A pretty good deal in anyone's book...
 
You can use this thing and NOT get uneven crimp pressure...
How is crimp pressure measured to verify its uniformity and separates it from the rest of the case neck grip on the bullet jacket?
 
One of the resellers had Lee make Collet dies for revolver rounds. I forget who did it but I know it was done. I keep wondering about getting a set for 357 magnum just to play with.
 
For a new reloader; K.I.S.S.. If you are reloading for a revolver, get a dedicated roll crimp die (not a Lee FCD). If you are reloading for a semi-auto pistol, get a dedicated taper crimp die (not a Lee FCD). Learn to adjust your dies correctly and there is no need for an FCD.

The FCD for rifle cartridges (and some custom dies for handguns) are collet dies. Completely different animal and I have used them for my .223 and 30-06 semi-auto rifles. The collet squeezes the case mouth and no re-sizing of the case takes place.

I'm not a Lee hater, I just have tried the handgun FCDs and find them worthless and in my .44 Magnum it actually made my ammo way less accurate! It now resides in a landfill somewhere in Southern Oregon. If there is a chambering or crimping problem, find out why it's happening and correct it, don't just hide it.

My dos centavos only...
 
Sierra Bullets proved in the 1950's that any crimp on rifle cases unbalances bullets enough to degrade accuracy. Sierra doesn't test their bullets with cannelures in crimped cases for accuracy; they know better. As has other people shooting all bullets most accurate. It adds another variable. Whether or not one will notice is something else. Sierra dubbed crimping a "necessary evil" that has to be done sometimes because of ammo handling, rifle recoil, feeding issues and other stuff that happens before the round's fired. A compromise that helps some shooting systems.
 
Crimp is a variable just as much as powder charge, powder type, bullet weight, bullet type, OAL etc., etc. and must be experimented with for best results.
 
a roll crimp has a ring inside the die that "rolls"(bends is more accurate) the mouth of the case into the cannelure or crimp groove. a factory crimp die is a collet that puts about a 1/16 of even pressure around the case mouth and squeezes it tightly around the bullet. i use FCD when making AR15 ammo for extra security for bullet setback which i had happen with "factory" reloaded ammo in the past.


collet for rifle. roll for 357 on right, just the crimp ring from die.
 
The FCD collet crimp dies are rifle only except for special order. The FCD for handguns use a roll or taper. Big difference...
 
that would do fine on a 38spl

well....unless they made it too deep to engage the .38, but I doubt they would do that.
 
I am fine without a FCD for revolver and pistol, it appears to be a solution to a problem that should not exist.
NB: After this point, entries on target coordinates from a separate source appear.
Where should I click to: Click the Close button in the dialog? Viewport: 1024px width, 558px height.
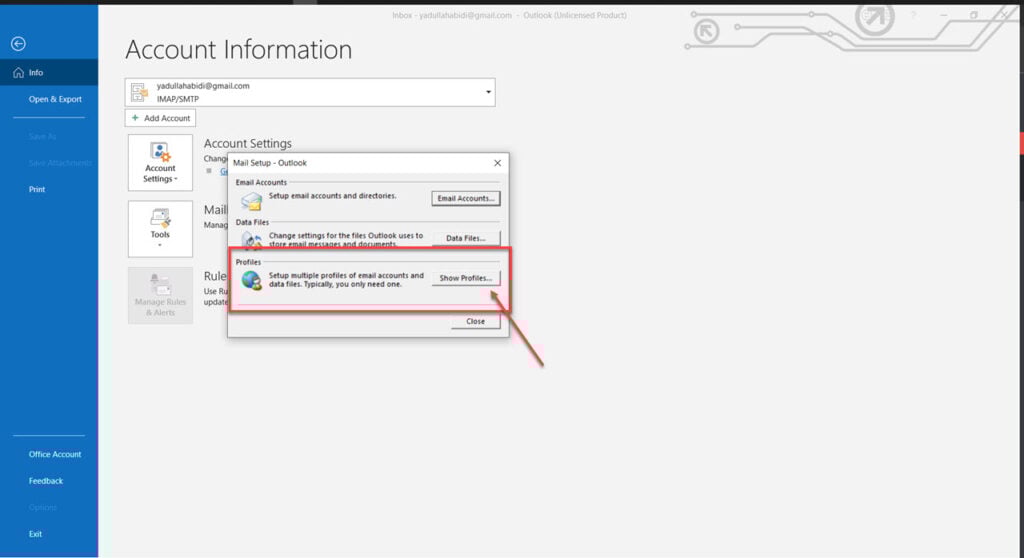click(x=475, y=321)
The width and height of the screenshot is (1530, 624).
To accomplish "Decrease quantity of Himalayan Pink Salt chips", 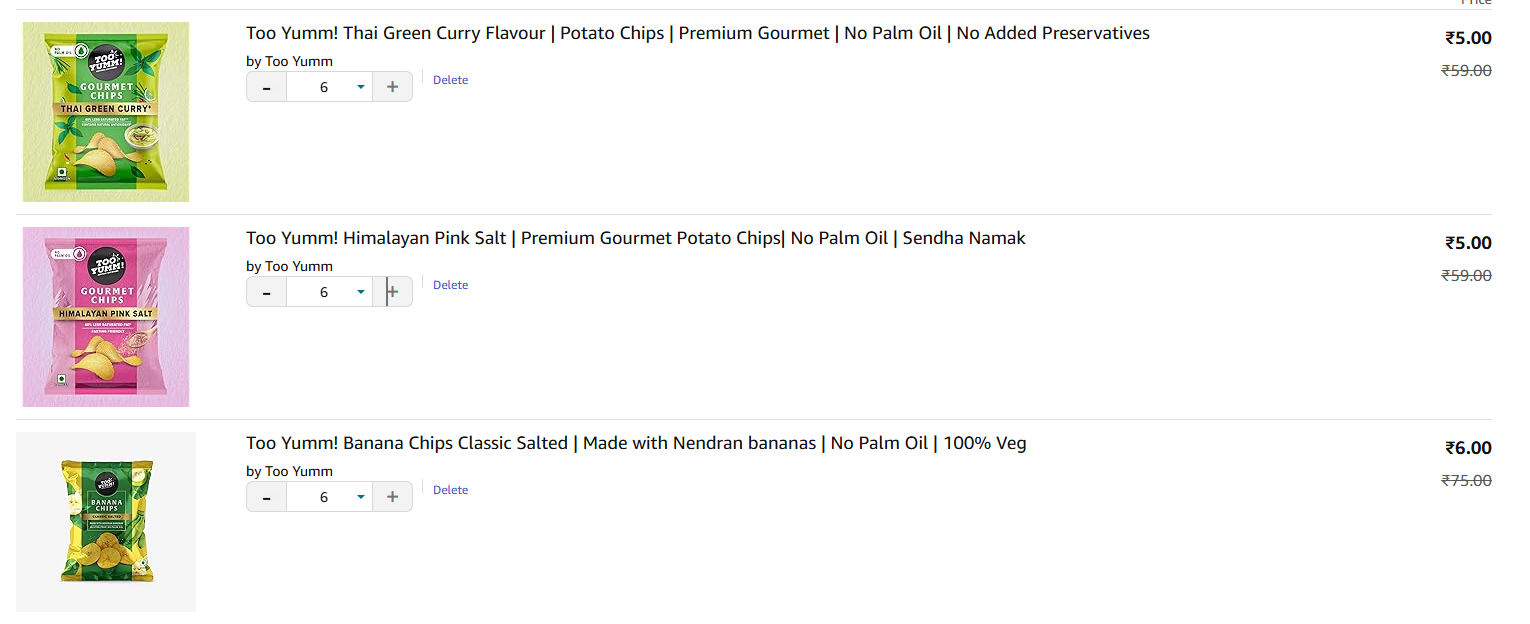I will 266,292.
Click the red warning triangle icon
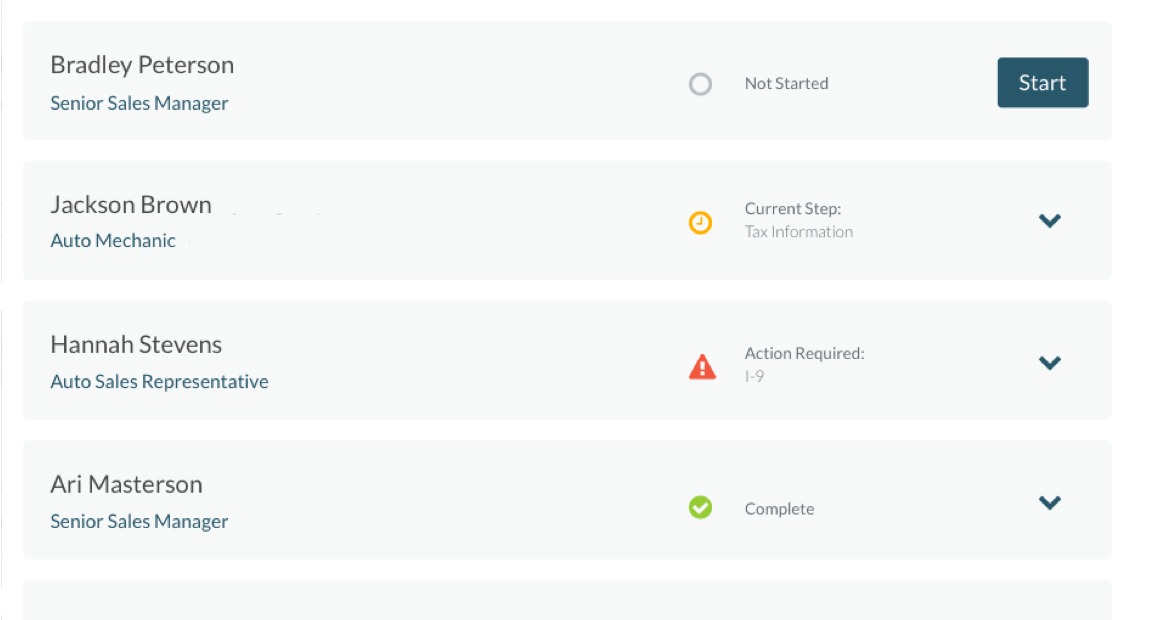The image size is (1154, 620). tap(702, 367)
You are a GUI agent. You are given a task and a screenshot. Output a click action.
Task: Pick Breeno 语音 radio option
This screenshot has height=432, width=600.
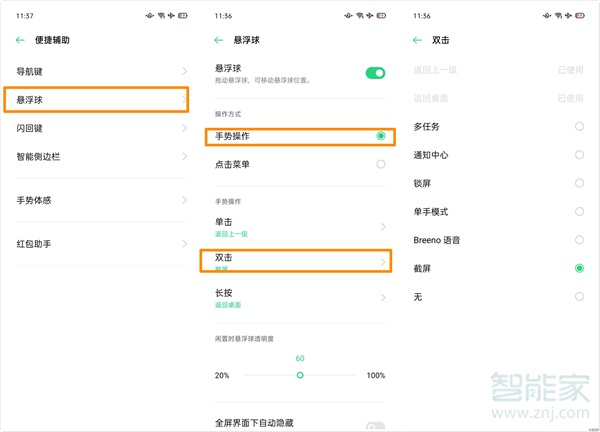(x=579, y=240)
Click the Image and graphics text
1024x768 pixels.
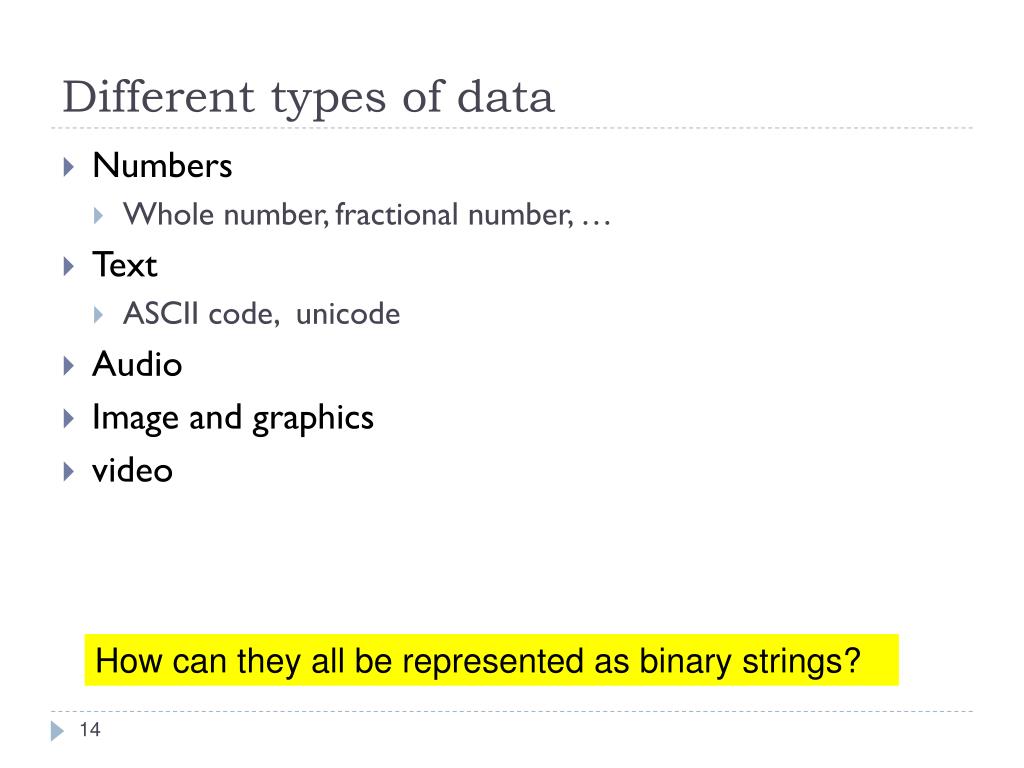coord(233,419)
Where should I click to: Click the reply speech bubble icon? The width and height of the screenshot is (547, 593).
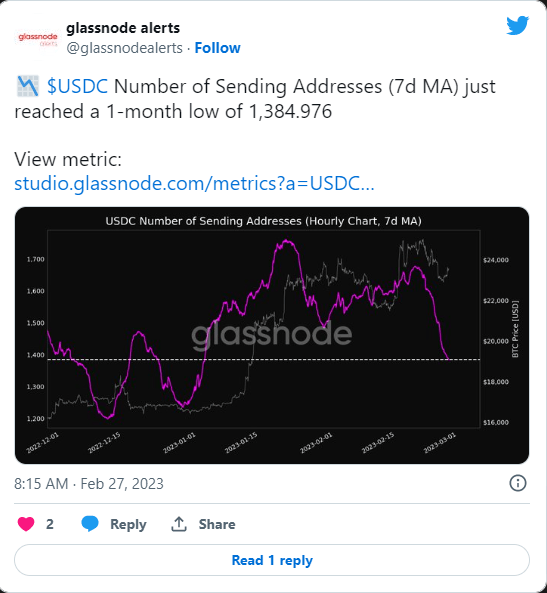(90, 524)
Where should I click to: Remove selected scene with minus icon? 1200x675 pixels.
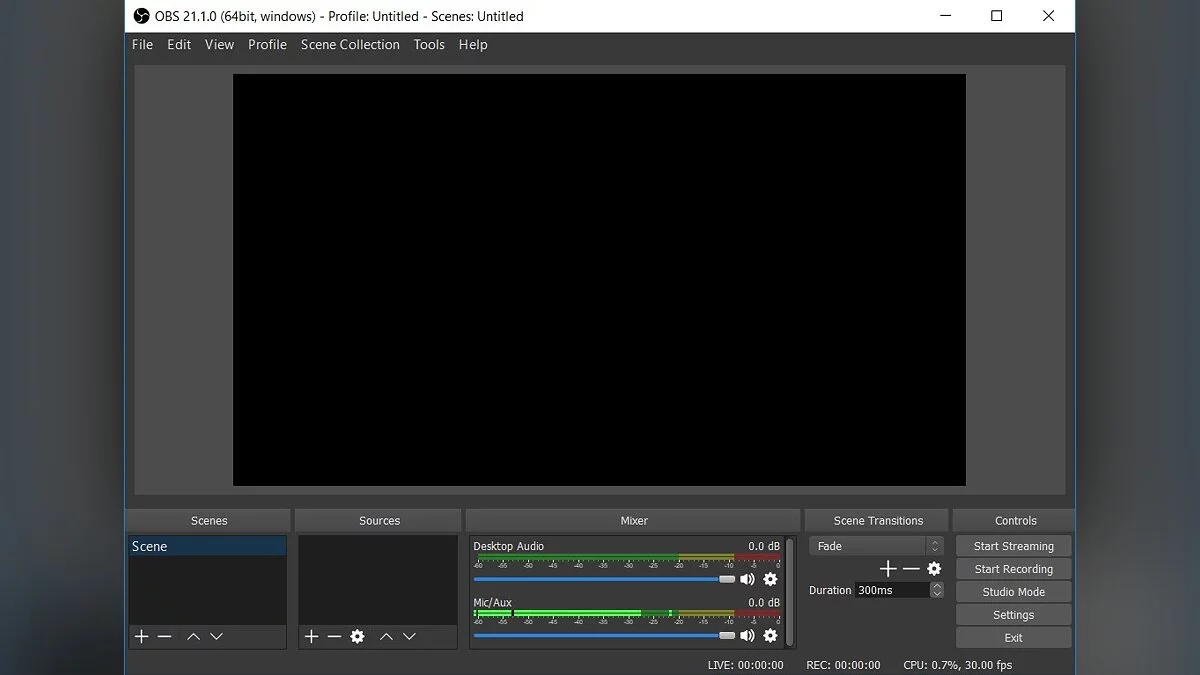164,636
The FCD for rifle is a whole different critter.
 
Of all the revolver loads I've done for years, 38, 357, 44, 45LC, 454C, I've never run into any situation where the roll crimp die that came in the 3 die set did not do the job wonderfully when adjusted right, and that ever made me feel the need to go buy a special crimp die.

For that matter, same with taper crimp semi autos.

The only rounds for me that could have had better options were some of the bottleneck rifle cartridges, or possible semi auto cartridges being shot from a revolver of which i have none.